Mattel's new gender-neutral dolls pander to damaging adult concerns.
The release of gender-neutral dolls by Mattel will no more affect a child’s developing outlook in life than Chief Cherokee, GI Joe or Tiny Tears did. Mattel’s release is simply business. But the justification and comment that surround it are simply reactionary.
Mattel, the makers of Ken and Barbie, have released the ‘Creatable World’ series, a line of six, childlike dolls that have different skin tones, multiple hairstyles and a variety of clothing styles. So far, so innocuous. According to the company, the aim of the dolls is to celebrate ‘the positive impact of inclusivity’. Kim Culmone, Mattel’s senior vice-president of fashion doll design, tells us that ‘this line allows all kids to express themselves freely, which is why it resonates so strongly with them’. She followed this with the amazing intellectual leap that the dolls will ‘encourage people to think more broadly about how all kids can benefit from doll play’.
But this is more than just clever, culturally on-point ‘marketing’. The transformative claims made for these dolls simply don’t stack up. This is not about children and ‘play’ — rather, it is about the creation of a divisive, vindictive and debilitating moral climate. While the release of the dolls themselves is of little concern, the same cannot be said for the blinkered commitment of the creative commentariat to the ethos of gender-neutrality. The willingness of these elitists to defy logic, ignore conventional biological distinctions and play fast and loose with the ‘evidence’ is apparent and obnoxious.
The accompanying marketing and PR are bad enough, but the dolls’ slavish promotion by the commentariat is despicable. It speaks of an insidious and rapidly developing ideological consensus among the elite. They have marshalled the services of child experts, therapists and the LGBTQ community to justify and validate their offensive against what one commentator called ‘outsiders’.

[Stored data]
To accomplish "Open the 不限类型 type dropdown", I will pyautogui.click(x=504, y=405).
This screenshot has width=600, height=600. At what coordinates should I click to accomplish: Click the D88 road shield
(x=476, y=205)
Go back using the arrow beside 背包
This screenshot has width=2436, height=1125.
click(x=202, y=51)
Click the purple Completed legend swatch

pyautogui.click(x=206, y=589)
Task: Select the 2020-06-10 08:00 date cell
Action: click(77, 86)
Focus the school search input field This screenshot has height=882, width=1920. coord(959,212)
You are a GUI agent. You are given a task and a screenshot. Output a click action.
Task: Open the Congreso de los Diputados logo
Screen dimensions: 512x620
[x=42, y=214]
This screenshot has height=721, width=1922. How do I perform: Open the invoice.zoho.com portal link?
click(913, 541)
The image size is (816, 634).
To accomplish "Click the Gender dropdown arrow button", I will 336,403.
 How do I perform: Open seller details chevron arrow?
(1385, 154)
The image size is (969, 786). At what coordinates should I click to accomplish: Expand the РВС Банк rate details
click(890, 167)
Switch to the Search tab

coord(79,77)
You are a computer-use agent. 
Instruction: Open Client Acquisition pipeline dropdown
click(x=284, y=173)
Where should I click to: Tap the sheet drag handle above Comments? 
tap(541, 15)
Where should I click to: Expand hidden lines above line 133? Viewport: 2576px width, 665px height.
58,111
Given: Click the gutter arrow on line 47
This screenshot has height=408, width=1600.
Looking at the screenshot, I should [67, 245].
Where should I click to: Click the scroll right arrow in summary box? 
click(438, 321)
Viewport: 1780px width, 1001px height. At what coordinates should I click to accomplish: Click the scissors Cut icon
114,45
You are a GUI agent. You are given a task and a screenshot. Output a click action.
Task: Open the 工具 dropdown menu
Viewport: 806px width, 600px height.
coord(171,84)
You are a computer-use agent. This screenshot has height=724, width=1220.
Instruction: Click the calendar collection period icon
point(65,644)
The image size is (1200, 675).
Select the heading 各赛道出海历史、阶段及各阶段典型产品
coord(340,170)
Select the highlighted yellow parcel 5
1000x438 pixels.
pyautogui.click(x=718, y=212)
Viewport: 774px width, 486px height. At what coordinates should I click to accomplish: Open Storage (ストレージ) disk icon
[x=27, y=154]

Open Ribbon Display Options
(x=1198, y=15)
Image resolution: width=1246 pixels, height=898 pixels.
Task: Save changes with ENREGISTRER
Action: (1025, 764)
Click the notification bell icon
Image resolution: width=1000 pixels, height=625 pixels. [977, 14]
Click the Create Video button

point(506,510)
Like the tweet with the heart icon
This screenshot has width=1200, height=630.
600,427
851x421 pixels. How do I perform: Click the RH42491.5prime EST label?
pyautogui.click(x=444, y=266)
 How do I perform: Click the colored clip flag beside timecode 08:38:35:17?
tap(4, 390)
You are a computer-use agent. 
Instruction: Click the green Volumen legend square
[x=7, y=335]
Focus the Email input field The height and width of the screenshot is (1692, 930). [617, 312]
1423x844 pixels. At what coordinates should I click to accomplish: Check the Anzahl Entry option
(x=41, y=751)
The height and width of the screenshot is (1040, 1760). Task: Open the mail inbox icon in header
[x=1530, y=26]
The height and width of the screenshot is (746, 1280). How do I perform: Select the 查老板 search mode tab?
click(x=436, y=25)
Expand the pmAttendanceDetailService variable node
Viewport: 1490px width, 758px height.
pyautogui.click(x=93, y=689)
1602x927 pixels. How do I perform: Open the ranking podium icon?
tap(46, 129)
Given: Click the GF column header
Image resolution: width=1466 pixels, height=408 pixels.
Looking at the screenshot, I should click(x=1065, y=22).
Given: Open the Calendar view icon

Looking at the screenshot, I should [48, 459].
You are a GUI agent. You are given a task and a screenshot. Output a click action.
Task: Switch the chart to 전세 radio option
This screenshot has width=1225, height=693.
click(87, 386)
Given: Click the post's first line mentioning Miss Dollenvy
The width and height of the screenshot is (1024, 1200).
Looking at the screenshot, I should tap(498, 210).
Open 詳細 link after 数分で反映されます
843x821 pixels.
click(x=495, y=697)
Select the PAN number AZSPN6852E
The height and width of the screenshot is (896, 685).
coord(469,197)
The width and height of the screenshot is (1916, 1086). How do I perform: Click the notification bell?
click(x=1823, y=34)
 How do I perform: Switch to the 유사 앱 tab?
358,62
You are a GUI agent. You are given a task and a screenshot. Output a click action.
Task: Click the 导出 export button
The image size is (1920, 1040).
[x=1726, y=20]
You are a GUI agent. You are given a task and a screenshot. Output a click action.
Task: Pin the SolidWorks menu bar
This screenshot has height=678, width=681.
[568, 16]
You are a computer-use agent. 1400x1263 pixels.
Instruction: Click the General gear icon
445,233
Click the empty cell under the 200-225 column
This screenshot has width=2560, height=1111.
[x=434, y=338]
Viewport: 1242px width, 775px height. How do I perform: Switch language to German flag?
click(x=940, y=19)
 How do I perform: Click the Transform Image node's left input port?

→ What you are asked to do
Reproduce everything in the piece on Mattel's gender-neutral dolls from "Mattel's new gender-neutral" down to "are simply reactionary.". The records play no role in this work.

→ Exercise answer
Mattel's new gender-neutral dolls pander to damaging adult concerns.
The release of gender-neutral dolls by Mattel will no more affect a child’s developing outlook in life than Chief Cherokee, GI Joe or Tiny Tears did. Mattel’s release is simply business. But the justification and comment that surround it are simply reactionary.